— START —
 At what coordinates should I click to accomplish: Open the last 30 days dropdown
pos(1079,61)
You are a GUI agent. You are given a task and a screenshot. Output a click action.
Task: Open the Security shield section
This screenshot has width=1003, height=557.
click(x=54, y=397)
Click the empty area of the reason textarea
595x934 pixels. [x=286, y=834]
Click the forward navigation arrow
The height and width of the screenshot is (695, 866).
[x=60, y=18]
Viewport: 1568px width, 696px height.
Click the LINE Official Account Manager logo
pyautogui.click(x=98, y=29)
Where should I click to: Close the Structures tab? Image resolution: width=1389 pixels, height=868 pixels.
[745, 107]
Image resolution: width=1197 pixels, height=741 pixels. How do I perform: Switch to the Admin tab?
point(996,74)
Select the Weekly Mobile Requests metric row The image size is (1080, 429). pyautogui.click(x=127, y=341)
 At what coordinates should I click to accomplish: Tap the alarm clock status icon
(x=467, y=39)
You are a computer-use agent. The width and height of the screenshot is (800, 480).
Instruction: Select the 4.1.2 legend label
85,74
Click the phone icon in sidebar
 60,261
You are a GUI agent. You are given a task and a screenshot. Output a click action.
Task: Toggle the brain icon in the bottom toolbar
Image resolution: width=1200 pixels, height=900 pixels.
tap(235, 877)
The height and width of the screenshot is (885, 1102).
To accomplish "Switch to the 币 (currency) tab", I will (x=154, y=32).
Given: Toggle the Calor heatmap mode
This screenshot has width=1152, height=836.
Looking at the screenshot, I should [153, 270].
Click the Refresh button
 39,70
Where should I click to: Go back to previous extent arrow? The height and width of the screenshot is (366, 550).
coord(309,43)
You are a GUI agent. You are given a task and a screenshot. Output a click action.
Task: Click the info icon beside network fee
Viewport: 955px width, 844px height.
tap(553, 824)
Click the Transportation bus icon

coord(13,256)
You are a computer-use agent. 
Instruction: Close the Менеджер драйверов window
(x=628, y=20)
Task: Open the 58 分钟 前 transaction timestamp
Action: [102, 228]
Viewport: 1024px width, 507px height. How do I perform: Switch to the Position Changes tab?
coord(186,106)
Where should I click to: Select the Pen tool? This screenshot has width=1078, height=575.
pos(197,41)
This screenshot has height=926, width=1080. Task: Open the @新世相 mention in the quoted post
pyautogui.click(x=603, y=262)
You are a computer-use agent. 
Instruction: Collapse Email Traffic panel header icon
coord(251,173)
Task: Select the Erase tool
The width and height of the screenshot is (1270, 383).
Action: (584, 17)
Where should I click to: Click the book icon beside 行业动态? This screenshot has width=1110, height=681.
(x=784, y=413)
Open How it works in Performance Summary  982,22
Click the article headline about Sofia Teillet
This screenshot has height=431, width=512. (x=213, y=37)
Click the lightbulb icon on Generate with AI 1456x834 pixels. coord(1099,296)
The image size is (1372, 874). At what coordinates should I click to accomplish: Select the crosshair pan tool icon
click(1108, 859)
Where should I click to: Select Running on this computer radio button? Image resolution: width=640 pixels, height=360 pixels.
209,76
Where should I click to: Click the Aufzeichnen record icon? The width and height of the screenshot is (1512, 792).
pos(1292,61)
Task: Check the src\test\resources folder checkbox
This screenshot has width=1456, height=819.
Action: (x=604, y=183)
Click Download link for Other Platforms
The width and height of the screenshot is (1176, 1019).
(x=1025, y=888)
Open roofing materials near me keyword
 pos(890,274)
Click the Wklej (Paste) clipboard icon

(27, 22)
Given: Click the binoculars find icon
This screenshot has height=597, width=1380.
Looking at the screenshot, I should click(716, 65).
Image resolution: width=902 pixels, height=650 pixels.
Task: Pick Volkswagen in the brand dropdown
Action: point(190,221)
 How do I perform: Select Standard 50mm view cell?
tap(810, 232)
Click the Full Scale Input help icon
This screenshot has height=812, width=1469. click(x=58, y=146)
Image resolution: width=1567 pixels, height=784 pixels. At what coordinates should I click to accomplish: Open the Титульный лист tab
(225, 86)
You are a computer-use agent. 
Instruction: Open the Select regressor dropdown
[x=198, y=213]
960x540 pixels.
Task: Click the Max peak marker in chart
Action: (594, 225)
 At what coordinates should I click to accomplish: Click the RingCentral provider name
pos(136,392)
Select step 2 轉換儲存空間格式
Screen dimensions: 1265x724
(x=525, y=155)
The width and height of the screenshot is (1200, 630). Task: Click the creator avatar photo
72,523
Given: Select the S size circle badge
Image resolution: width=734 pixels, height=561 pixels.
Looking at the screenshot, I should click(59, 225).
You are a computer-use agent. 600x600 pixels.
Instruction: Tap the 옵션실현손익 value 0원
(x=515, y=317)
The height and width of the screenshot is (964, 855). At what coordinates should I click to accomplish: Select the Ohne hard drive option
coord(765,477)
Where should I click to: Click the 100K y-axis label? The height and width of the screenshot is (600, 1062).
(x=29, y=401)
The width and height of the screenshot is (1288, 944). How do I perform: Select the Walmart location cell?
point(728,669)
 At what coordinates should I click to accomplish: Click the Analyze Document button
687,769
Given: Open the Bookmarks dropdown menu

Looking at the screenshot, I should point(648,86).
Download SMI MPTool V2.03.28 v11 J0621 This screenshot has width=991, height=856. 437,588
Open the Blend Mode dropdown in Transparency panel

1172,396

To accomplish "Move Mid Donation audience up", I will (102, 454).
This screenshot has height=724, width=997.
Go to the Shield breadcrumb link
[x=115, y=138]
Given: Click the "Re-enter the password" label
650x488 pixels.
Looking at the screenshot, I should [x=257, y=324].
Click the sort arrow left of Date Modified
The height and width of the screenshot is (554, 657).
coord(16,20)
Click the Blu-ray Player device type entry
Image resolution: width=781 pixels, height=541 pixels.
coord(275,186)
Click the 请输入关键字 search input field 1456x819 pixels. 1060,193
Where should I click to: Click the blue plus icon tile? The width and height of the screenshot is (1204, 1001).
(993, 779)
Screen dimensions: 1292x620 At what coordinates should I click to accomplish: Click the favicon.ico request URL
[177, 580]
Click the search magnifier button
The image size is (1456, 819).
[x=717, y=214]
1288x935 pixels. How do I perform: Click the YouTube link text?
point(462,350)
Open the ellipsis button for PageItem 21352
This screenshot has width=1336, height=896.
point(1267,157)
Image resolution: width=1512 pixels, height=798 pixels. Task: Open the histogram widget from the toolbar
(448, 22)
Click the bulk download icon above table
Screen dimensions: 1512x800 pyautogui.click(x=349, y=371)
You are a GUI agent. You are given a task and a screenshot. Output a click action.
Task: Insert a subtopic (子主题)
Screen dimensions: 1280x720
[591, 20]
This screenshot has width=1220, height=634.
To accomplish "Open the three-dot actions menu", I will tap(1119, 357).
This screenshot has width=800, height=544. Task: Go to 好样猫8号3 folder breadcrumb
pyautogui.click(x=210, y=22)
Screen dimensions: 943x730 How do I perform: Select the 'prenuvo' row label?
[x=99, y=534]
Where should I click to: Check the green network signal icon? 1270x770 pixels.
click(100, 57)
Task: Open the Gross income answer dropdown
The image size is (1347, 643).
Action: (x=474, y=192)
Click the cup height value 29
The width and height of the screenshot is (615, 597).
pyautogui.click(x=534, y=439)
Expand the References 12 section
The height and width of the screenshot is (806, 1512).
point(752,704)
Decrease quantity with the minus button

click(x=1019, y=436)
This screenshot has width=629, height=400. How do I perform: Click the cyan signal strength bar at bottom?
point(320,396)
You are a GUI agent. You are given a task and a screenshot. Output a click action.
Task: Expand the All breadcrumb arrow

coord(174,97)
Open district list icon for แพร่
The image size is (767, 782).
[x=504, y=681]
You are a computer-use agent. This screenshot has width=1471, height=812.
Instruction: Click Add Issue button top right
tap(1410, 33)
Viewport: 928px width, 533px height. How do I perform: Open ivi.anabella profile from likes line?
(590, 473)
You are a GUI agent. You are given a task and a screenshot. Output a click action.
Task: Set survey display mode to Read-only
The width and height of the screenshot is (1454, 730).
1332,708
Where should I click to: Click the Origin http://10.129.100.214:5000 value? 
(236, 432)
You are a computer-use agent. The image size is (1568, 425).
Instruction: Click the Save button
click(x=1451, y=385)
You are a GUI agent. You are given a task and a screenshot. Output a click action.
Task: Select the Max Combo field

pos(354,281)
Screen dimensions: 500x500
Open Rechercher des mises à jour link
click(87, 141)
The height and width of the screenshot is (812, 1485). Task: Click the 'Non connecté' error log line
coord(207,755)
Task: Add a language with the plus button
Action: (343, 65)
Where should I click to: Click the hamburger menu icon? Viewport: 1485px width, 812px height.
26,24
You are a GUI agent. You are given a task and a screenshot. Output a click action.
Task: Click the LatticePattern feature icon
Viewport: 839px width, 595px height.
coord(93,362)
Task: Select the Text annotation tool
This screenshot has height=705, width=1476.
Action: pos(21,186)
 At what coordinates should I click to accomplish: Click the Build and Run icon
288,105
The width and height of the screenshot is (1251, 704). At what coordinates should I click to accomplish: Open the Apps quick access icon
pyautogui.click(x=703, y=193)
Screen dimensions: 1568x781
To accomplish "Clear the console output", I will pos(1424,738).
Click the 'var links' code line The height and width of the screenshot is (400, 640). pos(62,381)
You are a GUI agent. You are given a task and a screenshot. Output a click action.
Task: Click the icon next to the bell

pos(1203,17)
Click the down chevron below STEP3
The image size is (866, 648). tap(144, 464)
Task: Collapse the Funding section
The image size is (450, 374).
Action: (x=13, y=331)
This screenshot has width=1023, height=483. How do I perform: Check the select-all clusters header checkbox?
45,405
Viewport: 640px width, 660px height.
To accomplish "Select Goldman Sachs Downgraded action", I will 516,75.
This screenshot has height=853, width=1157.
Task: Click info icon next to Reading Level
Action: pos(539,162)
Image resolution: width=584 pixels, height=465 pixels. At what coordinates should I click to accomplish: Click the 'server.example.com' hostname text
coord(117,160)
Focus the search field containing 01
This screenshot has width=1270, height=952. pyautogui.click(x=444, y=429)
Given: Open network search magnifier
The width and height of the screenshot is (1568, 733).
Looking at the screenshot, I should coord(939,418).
— END —
PROBLEM REQUIREMENTS ::
Copy out every line from the start of the rows through the line holding "point(996,74)", inclusive.

ANSWER BELOW ::
 At what coordinates should I click to accomplish: Open the last 30 days dropdown
pos(1079,61)
You are a GUI agent. You are given a task and a screenshot. Output a click action.
Task: Open the Security shield section
This screenshot has width=1003, height=557.
click(x=54, y=397)
Click the empty area of the reason textarea
595x934 pixels. [x=286, y=834]
Click the forward navigation arrow
The height and width of the screenshot is (695, 866).
[x=60, y=18]
Viewport: 1568px width, 696px height.
Click the LINE Official Account Manager logo
pyautogui.click(x=98, y=29)
Where should I click to: Close the Structures tab? Image resolution: width=1389 pixels, height=868 pixels.
[745, 107]
Image resolution: width=1197 pixels, height=741 pixels. How do I perform: Switch to the Admin tab?
point(996,74)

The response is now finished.